Kondisi tersebut berubah pada tahun 1965. dalam rangka menghilangkan pengaruh yang negatif dari pengaruh-pengaruh partai politik di desa, maka pemerintah mengintrodusir sebuah pendekatan baru dalam pembinaan kehidupan politik di daerah pedesaan. Pendekatan baru tersebut dikenal dengan pendekatan “masa mengambang” atau “floating mass”. Pendekatan masa mengambang ini pada hakekatnya menempatkan negara sebagai patron tunggal di daerah pedesaan. Pendekatan masa mengambang dengan kata lain merupakan upaya depolitisasi masyarakat pedesaan. Atas dasar inilah pemerintah membubarkan semua organisasi petani yang semula dibentuk oleh partai politik dan menggantikannya dengan satu jenis organisasi petani yang disebut Himpunan Kerukunan Tani Indonesia atau HKTI.

Dengan adanya organisasi petani tersebut serta depolitisasi petani, tujuan pemerintah untuk mereduksi petani dari homo socio politikus menjadi homo ekonomikus telah tercapai. Petani hanya berfungsi sebagai produsen pangan dan pemerintah akan memperhatikan nasibnya. Dalam kenyataannya tidaklah demikian, para petani diharuskan memproduksi pangan sebanyak-banyaknya dengan harga jual yang ditetapkan rendah. Sementara pemerintah terus menerus mengurangi subsidi harga saprodi sehingga margin keuntungan petani menjadi kecil (Soetrisno, 1999).

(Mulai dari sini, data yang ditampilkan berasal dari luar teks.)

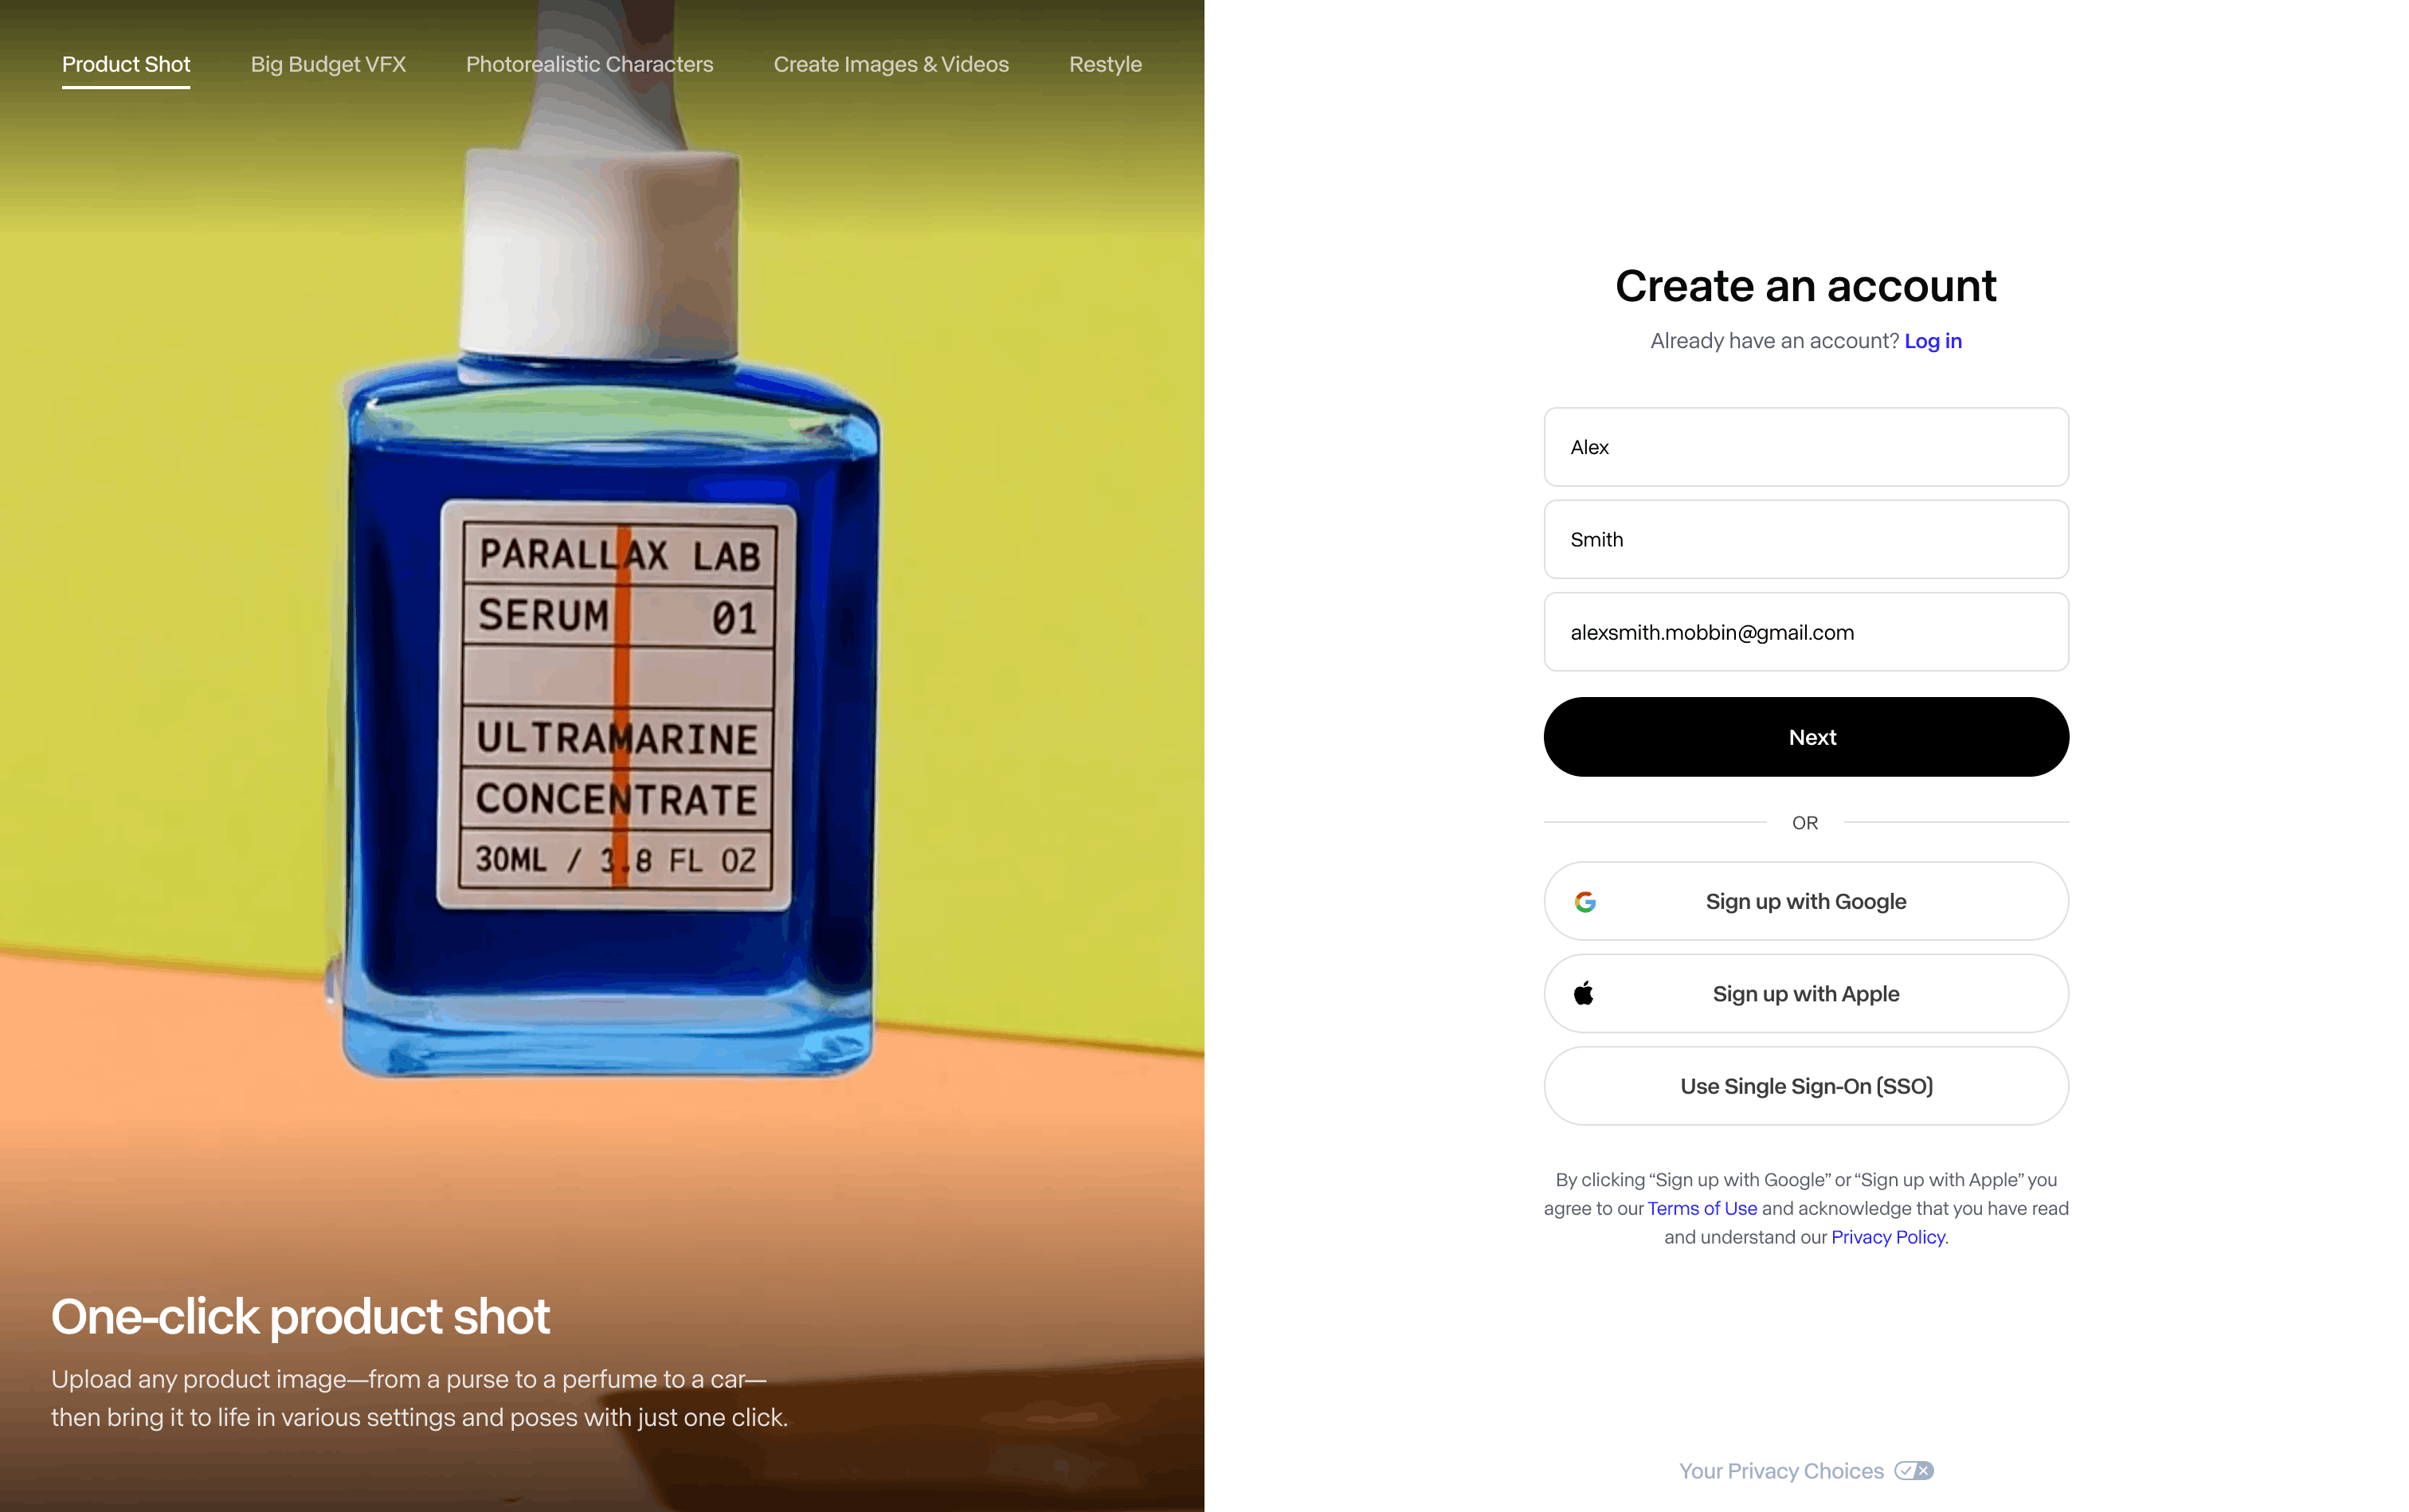The image size is (2409, 1512).
Task: Go to the Create Images & Videos tab
Action: coord(891,64)
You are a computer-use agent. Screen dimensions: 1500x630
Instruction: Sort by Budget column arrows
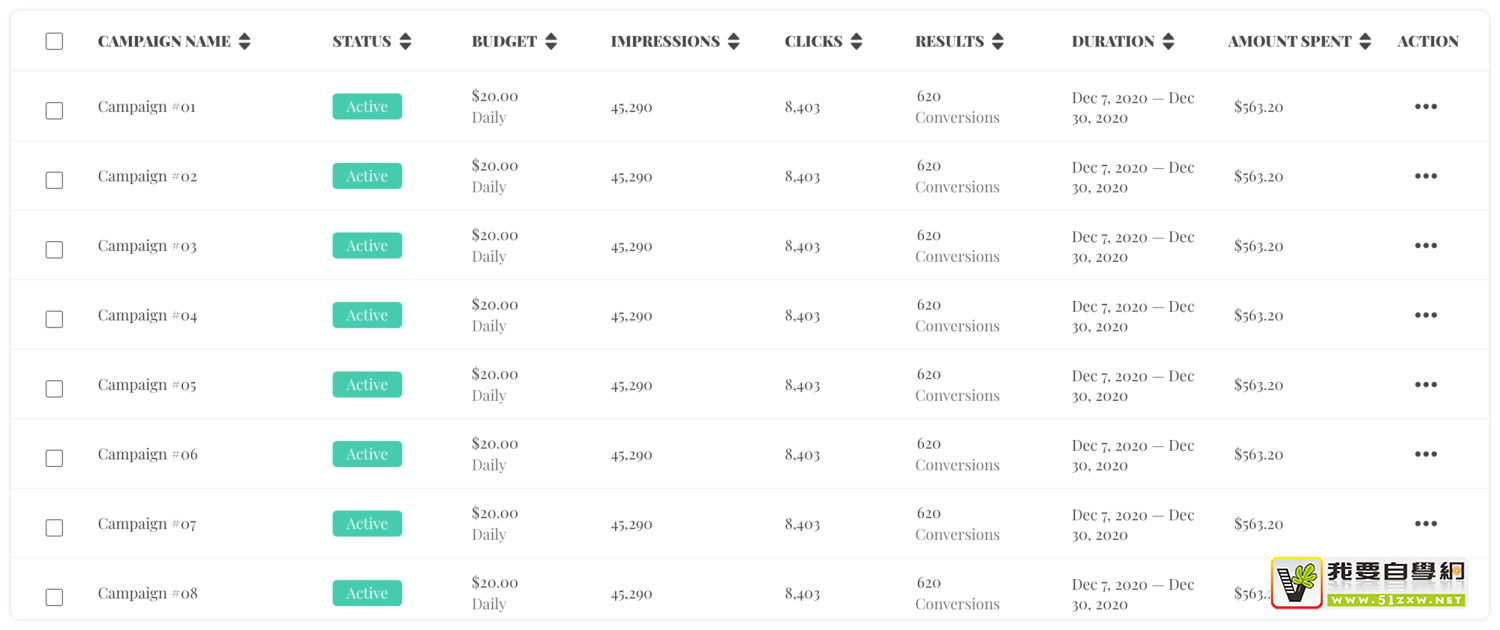[551, 42]
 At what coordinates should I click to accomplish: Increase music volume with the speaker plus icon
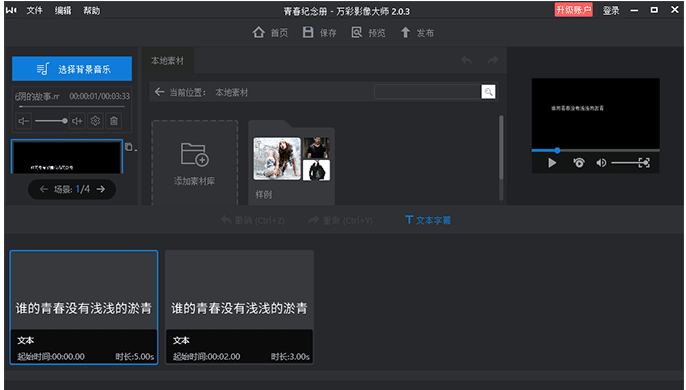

Organisasi petani pada masa orde lama adalah koperasi pertanian sedangkan pada orde baru sering disebut klompencapir, sedang pada masa orde reformasi organisasi petani tersebut berubah nama menjadi kelompok tani. Tujuan dari didirikannya organisasi petani tersebut tetap sama yaitu memenuhi hak-hak seorang petani yang oleh pemerintah hak-hak petani tersebut tidak diperhatikan.